Some confuse open baffle with infinite baffle. Open baffle is open, it has no sealed enclosure for the given low frequency driver.

Infinite baffle, as a term, more correctly applies to an actual infinite baffle, ie a wall mount where the other side is another fully separate room, or fully separated space. but it does not have to truly be sealed, this separate space... just that the two spaces, the front to be listened to and the rear to be separated - have something akin to zero capacity to interact with one another.

eg, most guitar amplifiers are what one would more correctly call open baffle, and most bass amp cabinets are either bass reflex or sealed. This is an area where the problem with home audio has created very very bad bass on the music production side. Big freaking mistake.

Home audio applications of bass reflex have made it to the bass guitar end of things and bass players are buying and using bass reflex cabinets.

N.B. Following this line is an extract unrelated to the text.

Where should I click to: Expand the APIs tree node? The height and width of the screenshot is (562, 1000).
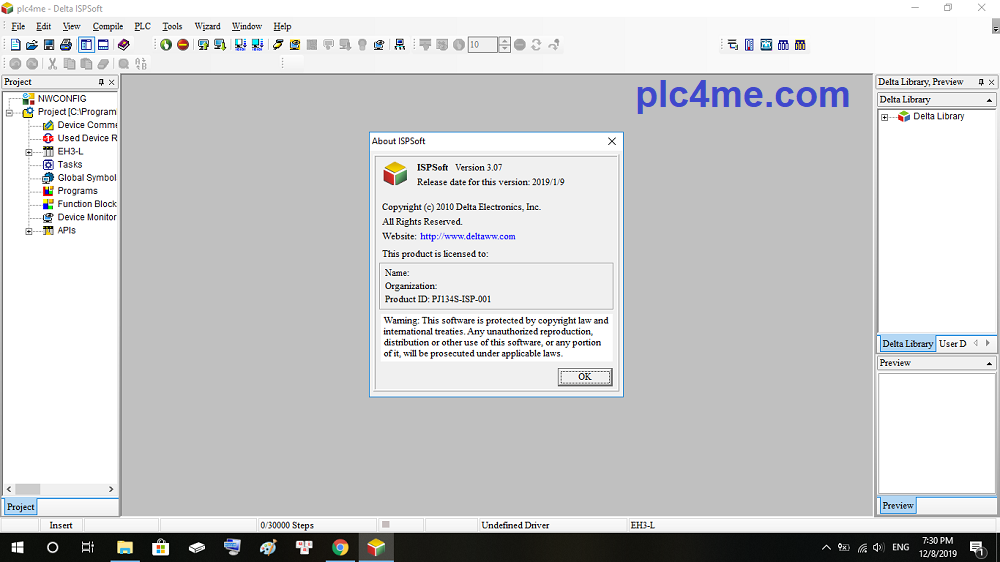30,231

BIG MISTAKE. When we play this back on our rigs that use bass reflex speakers, we end up with the bass guitars sounding like MUD.
Teo,

Interesting, but maybe we need a new thread? I'm having trouble following your logic at the end.

Best,

E
Teo should be aware of the piles of sealed box guitar speakers (most Marshalls, and many, many others), the actual extremely sophisticated bass amp rigs of varying types (some of which I own and use) utilized by professional musicians far more aware of modern technology than Teo seems to be (Aguilar…look it up), the direct to mixing board/amp mixed bass recording techniques utilized by professional sophisticated bass players, and the generally excellent bass tone of most well recorded brilliant musicians (Larry Grenadier?  Avashai Cohen?) in many of the musical genres people actually carefully listen to…perhaps not in much pop or hip hop where a specific style of overload might be more appropriate, but still…mud could be part of your system, and I suggest you clean it up.
The Ampeg SVT bass amp, for years the gold standard for bass players, is certainly not a sloppy-sounding bass reflex design, but a clean sealed one. Recordings of it with a Fender P-Bass plugged into it sound great on my speakers and subs.
Well, the problem with "time aligned" speakers like Thiele, etc. is that they.... really aren't.  Yes, you can put a microphone at some position and get the direct sound pressure from all drivers to arrive at the same time there.  But only the acoustically naiive believe that only the sound coming directly from a driver to your ear is what matters -- most of the sound energy gets to you by other paths, and its effect is far from irrelevant.  The number of loudspeaker designs that are "time aligned" or "phase coherent" toward other targets than straight ahead is very very small.